(Collected data entries)
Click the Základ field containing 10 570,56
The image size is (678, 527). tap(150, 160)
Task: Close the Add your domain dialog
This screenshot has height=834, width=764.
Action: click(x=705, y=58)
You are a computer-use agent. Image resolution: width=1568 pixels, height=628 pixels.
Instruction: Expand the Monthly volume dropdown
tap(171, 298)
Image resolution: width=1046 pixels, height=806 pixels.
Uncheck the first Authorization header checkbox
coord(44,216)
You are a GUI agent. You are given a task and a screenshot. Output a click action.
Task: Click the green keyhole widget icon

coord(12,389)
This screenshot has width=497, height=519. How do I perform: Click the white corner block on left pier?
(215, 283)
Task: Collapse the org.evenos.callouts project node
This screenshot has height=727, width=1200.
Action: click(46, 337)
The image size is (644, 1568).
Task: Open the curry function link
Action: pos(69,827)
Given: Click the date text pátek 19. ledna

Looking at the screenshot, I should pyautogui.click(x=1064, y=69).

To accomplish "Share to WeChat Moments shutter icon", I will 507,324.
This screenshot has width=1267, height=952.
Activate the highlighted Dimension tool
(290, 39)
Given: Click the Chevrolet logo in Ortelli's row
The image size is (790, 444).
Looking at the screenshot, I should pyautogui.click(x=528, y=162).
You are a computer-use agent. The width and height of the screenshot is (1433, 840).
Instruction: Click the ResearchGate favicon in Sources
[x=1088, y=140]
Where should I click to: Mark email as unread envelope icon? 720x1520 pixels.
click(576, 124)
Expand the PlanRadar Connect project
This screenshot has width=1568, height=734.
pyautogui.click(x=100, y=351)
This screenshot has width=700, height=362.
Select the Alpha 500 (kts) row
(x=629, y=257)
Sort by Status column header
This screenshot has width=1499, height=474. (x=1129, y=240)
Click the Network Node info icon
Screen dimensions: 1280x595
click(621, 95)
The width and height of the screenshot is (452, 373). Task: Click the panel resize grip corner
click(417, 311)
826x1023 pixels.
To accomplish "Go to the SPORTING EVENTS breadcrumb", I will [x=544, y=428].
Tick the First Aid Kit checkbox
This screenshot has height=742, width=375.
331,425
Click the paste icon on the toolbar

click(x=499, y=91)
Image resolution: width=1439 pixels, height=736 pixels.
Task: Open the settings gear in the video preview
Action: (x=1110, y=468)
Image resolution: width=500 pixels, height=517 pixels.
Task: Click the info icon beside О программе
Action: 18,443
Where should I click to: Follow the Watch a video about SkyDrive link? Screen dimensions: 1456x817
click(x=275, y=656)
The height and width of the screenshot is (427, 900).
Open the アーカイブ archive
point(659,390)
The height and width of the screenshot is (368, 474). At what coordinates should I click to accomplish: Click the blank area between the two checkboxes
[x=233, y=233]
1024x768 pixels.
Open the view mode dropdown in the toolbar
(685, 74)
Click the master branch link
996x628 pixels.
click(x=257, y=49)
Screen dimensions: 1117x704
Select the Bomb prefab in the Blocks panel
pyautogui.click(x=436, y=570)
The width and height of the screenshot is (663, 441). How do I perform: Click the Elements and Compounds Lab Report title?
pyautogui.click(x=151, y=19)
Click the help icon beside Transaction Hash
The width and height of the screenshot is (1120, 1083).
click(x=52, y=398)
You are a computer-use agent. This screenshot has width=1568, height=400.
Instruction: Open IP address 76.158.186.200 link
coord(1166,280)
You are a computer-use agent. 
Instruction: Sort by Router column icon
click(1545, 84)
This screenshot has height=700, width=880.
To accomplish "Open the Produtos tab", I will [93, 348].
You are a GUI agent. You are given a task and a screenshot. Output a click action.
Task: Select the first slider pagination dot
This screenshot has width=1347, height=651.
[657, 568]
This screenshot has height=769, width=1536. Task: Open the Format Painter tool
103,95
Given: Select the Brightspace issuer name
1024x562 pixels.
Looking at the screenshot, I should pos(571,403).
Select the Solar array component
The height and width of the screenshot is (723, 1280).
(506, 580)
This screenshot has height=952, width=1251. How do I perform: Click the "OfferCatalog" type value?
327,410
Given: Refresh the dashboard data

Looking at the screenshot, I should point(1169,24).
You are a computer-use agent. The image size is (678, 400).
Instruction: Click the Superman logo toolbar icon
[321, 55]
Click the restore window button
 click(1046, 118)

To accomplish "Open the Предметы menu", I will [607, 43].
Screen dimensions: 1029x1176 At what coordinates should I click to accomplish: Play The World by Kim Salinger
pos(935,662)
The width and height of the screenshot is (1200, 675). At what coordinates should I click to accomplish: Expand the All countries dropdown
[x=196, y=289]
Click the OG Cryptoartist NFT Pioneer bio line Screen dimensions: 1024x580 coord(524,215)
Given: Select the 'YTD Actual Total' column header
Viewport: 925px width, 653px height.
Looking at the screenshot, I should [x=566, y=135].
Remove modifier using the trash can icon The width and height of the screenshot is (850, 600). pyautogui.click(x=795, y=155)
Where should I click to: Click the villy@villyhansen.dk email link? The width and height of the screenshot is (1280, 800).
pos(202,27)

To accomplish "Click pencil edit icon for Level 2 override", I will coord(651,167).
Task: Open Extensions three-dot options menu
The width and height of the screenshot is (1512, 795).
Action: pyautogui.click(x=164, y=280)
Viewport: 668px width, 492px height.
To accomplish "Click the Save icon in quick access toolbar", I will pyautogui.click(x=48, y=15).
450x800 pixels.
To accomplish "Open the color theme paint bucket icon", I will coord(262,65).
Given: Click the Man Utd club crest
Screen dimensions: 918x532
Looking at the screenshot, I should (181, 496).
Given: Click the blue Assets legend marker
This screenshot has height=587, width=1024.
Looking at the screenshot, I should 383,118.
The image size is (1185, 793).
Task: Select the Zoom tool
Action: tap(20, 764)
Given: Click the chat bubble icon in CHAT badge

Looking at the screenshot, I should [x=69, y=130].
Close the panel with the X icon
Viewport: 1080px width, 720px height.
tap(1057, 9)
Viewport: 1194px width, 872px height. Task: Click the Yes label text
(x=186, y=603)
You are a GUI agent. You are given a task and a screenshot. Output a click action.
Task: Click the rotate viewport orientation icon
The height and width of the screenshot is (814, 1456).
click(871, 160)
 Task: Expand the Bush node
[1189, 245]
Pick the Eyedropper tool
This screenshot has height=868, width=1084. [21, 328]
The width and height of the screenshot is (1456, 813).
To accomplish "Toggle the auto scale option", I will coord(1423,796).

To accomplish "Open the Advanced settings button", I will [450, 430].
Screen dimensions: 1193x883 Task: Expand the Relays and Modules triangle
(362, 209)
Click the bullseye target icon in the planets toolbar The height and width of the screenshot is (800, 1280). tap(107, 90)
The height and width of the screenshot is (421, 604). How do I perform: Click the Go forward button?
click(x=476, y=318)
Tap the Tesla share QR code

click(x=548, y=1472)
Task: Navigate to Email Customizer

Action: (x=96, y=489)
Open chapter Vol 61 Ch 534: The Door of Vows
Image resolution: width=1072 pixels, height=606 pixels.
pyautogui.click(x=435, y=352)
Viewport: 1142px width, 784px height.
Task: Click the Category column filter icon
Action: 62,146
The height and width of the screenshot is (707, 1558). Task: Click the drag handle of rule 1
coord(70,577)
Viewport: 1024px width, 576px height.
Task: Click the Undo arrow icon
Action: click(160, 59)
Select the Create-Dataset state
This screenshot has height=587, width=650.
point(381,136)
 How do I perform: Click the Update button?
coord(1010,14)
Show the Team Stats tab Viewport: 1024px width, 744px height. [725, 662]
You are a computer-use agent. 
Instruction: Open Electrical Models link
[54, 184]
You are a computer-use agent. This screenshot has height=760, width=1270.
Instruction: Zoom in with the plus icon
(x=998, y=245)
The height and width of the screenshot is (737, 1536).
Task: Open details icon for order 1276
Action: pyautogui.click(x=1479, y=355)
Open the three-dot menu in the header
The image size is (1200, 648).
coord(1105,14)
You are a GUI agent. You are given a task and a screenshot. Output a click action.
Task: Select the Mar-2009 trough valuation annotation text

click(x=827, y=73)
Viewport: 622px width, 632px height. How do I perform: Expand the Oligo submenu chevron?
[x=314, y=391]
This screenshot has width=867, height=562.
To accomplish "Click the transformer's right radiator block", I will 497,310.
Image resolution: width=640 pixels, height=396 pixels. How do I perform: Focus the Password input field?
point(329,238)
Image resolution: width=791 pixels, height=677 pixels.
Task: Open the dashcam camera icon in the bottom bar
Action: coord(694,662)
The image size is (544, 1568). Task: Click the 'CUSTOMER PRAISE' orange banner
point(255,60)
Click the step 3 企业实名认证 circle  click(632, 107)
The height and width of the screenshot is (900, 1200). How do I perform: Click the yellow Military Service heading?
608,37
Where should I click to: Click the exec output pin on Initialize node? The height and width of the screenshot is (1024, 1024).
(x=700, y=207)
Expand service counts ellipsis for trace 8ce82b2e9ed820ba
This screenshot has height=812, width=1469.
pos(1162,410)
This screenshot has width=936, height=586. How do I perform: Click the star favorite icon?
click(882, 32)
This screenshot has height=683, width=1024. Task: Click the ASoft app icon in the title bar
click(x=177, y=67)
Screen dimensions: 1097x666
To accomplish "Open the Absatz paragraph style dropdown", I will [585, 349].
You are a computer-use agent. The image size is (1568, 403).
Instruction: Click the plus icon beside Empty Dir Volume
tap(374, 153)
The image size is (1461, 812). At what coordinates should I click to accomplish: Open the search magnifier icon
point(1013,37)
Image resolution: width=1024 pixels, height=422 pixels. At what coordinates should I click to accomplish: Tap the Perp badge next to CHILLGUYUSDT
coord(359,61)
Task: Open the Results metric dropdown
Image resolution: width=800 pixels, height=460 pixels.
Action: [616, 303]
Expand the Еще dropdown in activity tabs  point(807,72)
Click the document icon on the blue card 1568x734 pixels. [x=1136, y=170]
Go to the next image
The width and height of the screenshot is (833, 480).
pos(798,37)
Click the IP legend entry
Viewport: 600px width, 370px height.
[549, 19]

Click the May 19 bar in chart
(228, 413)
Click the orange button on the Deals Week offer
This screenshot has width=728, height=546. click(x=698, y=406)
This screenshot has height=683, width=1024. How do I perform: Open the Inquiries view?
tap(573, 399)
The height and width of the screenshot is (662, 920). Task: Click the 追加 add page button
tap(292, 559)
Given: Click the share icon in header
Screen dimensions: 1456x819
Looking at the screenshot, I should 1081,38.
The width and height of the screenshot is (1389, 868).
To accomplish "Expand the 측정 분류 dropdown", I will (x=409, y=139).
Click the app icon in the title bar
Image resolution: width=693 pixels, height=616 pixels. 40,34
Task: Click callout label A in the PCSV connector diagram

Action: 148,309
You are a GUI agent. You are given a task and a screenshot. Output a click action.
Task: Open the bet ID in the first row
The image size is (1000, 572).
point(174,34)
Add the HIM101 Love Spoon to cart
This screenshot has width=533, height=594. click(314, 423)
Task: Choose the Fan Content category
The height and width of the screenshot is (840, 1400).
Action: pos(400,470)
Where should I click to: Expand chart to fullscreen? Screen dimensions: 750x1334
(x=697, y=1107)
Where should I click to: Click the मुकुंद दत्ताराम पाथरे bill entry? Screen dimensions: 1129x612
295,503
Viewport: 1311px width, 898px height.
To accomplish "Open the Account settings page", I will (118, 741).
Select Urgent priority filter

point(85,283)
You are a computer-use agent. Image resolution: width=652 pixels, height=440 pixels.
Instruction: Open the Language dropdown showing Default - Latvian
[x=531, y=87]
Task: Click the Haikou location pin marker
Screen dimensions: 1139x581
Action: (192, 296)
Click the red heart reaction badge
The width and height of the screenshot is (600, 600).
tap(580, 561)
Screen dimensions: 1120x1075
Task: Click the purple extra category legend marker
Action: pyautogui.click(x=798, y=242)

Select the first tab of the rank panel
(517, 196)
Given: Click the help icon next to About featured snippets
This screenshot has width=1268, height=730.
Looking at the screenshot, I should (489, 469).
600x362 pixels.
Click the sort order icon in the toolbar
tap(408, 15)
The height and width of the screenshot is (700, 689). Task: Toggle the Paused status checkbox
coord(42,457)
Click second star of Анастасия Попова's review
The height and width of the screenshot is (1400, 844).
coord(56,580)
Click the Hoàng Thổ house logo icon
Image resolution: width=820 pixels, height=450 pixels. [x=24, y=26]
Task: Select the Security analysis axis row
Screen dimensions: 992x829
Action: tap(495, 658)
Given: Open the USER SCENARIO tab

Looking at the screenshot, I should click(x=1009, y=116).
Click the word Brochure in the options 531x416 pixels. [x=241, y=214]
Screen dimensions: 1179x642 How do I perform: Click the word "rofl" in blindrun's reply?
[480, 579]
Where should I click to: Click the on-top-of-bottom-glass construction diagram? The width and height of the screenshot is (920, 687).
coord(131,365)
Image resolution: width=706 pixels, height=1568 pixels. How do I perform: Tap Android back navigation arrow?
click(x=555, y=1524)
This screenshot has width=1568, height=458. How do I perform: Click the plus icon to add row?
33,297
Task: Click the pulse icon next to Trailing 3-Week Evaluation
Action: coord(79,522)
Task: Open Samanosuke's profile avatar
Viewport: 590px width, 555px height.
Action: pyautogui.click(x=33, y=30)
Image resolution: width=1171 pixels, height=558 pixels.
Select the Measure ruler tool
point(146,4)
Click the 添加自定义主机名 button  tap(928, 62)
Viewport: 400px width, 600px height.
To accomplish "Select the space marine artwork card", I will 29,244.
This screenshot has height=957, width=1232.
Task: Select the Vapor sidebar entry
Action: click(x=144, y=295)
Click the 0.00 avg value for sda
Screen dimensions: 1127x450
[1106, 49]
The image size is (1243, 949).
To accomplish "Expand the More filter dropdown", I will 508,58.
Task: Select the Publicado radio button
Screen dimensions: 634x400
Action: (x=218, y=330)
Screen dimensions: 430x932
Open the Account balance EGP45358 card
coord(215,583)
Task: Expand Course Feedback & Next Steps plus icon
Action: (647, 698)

* _YOUR INSTRUCTIONS_: Having located the line containing "Viewport: 400px width, 600px height.", set it down along with every line after it through the end of the data, reproducing each exactly.

* _WRITTEN RESPONSE_:
Viewport: 400px width, 600px height.
To accomplish "Select the space marine artwork card", I will 29,244.
This screenshot has height=957, width=1232.
Task: Select the Vapor sidebar entry
Action: click(x=144, y=295)
Click the 0.00 avg value for sda
Screen dimensions: 1127x450
[1106, 49]
The image size is (1243, 949).
To accomplish "Expand the More filter dropdown", I will 508,58.
Task: Select the Publicado radio button
Screen dimensions: 634x400
Action: (x=218, y=330)
Screen dimensions: 430x932
Open the Account balance EGP45358 card
coord(215,583)
Task: Expand Course Feedback & Next Steps plus icon
Action: (647, 698)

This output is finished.